Patar also shared his perspective on the indifference ghazal received in literary circles, when he was an aspiring poet. “Ghazal has always been seen as a less respectful counterpart to nazm. Indeed, the ghazal does not follow a single theme or even a pattern like the nazm, which is about a single topic. So when I started writing ghazals, I tried to bring consistency to it, which later became popular,” he said.

Patar’s ghazals and poetry were also recited later in the afternoon. A hugely popular poet of the Punjabi language among young and old, Patar also explained how in poetic writing it was important to keep the spotlight on the verse and the one who writes it, which is often the case.

In another session, on Punjabiyat ethics, where conservation expert Gurmeet Sangha Rai, Gurupdesh Singh and literary experts Jasbir Singh and Harvinder Singh Bhandal, it was discussed how Punjabis have always been a community rebel.

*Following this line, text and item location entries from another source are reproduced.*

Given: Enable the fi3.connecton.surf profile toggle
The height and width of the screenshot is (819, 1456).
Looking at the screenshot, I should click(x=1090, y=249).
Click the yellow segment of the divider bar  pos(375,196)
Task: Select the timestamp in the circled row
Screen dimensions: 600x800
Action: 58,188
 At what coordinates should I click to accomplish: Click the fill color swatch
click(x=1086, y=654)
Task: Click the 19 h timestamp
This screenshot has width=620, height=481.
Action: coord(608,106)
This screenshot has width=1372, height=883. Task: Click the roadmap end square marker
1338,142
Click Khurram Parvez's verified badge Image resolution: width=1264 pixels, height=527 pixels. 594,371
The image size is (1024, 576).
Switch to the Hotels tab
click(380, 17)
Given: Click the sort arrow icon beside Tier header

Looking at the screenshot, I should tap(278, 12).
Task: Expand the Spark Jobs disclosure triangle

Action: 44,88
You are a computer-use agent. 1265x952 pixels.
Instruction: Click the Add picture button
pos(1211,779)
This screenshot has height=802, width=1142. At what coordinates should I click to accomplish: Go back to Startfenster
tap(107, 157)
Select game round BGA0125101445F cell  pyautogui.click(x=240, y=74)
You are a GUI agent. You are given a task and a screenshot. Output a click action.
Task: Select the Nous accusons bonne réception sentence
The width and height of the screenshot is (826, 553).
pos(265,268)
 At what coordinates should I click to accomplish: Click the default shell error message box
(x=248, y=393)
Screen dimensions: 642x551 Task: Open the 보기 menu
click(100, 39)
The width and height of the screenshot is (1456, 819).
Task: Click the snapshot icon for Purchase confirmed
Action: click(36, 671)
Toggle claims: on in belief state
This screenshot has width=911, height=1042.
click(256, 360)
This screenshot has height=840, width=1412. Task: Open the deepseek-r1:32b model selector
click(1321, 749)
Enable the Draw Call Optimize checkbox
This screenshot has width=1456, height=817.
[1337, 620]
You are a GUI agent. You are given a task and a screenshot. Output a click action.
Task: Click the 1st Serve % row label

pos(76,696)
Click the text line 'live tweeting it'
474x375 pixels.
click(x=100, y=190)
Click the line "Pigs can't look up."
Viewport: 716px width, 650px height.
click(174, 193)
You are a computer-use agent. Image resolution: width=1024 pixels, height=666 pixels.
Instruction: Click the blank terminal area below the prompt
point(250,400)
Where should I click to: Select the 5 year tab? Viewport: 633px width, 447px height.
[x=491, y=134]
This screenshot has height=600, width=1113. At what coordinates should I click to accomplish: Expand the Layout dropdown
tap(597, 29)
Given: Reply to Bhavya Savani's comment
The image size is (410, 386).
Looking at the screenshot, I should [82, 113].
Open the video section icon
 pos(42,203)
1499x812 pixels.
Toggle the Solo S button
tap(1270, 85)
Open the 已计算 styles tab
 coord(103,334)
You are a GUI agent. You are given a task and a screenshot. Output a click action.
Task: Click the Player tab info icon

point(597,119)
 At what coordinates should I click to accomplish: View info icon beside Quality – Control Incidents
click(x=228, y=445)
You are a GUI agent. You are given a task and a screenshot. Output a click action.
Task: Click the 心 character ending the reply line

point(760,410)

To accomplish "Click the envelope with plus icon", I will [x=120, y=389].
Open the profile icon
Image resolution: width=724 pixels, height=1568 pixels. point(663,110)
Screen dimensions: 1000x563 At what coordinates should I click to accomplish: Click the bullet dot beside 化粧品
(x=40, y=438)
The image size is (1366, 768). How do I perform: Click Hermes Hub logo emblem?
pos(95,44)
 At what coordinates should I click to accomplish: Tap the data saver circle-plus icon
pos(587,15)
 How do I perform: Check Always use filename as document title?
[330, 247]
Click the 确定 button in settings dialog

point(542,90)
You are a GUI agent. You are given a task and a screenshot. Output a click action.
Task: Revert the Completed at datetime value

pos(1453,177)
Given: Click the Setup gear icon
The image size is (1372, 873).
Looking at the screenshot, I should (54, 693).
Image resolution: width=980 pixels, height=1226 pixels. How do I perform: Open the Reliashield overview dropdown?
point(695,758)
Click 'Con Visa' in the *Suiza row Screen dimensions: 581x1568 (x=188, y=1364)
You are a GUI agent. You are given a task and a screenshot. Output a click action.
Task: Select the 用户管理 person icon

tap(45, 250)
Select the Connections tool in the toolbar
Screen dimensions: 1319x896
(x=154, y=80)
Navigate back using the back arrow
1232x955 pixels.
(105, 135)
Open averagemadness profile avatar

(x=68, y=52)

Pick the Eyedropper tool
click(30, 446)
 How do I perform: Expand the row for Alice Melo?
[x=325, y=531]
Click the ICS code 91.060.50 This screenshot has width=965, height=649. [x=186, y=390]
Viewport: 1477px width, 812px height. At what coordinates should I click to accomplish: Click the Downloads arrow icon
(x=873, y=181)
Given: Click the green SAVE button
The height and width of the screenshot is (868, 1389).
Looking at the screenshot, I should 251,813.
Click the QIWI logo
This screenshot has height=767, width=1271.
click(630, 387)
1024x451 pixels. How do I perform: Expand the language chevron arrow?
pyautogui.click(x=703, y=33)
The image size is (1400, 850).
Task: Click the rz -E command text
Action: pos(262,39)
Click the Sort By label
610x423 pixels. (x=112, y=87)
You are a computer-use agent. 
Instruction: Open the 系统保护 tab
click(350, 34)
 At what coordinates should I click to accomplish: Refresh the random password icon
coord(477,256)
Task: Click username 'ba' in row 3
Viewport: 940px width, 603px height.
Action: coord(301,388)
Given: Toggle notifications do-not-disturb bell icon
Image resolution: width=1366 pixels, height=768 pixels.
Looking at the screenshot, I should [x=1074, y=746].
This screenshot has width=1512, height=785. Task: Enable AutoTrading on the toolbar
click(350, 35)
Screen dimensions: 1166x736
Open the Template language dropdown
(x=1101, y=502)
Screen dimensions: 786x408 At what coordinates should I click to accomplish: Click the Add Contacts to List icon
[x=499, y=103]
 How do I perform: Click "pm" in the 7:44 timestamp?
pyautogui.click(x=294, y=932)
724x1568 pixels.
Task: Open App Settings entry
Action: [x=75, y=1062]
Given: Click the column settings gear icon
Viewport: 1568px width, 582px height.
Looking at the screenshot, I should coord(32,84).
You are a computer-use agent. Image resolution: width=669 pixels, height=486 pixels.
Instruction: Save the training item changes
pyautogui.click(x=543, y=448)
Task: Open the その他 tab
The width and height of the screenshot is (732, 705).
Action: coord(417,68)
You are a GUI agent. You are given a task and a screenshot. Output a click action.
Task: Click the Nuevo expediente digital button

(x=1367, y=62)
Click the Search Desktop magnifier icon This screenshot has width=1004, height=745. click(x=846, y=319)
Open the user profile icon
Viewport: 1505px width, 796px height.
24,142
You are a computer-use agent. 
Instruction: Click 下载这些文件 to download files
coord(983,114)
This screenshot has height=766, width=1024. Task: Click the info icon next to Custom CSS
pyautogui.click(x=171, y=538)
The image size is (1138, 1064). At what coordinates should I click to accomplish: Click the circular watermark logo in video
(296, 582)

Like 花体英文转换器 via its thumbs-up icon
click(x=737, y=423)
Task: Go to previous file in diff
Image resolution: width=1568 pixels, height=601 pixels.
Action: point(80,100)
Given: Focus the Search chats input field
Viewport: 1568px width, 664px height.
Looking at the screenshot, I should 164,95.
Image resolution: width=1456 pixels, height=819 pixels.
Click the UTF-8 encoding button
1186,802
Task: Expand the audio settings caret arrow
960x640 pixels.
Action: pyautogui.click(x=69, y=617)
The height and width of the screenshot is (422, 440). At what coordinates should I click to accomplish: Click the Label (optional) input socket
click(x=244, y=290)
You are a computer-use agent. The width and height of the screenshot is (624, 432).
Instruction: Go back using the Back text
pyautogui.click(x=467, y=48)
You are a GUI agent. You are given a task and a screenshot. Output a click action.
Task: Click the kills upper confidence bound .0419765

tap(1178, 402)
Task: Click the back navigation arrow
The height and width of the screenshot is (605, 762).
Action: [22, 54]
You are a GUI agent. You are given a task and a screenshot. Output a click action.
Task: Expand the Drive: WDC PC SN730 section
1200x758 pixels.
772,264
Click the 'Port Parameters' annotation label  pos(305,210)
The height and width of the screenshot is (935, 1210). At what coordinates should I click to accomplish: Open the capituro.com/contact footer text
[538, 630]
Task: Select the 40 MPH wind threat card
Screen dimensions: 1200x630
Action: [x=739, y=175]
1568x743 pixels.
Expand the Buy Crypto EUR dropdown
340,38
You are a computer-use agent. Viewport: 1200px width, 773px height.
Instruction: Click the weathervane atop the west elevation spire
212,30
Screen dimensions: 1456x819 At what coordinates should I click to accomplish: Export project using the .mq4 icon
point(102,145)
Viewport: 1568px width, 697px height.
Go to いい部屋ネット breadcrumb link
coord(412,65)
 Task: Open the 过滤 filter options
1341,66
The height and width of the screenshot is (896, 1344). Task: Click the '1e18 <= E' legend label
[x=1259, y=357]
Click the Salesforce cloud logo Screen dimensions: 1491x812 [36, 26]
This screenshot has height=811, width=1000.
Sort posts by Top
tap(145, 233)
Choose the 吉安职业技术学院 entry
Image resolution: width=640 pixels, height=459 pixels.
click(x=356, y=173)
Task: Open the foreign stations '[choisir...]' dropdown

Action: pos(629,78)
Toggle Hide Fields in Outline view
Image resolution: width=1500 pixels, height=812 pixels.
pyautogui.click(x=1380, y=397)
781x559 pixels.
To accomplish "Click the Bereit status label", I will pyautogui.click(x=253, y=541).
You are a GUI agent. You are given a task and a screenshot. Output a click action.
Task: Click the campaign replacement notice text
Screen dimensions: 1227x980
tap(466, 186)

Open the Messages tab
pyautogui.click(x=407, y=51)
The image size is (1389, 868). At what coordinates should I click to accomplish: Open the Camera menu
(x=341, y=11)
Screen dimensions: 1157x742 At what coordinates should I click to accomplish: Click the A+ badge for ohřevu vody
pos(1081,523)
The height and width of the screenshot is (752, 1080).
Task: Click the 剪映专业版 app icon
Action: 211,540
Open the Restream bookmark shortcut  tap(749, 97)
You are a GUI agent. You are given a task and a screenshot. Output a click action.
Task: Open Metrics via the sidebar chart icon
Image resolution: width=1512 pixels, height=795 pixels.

“We have always been a mixed and secular society, with a caste system that infiltrated it quite late. By nature, the Punjabis were known to be rebellious, a martial race, a fact which the British also realized and as a result many Sikhs were inducted into the armed forces,” Gurupdesh Singh said.

Later in the day, poetry recitals and a story-reading session also took place. In a captivating story-reading session, Ghar Wapsi by Rabindranath Tagore, A portrait of a Lady by Khushwant Singh, SadhDey Zakhm by Jaswant Singh Kamal and Satranga by Gulzar were read.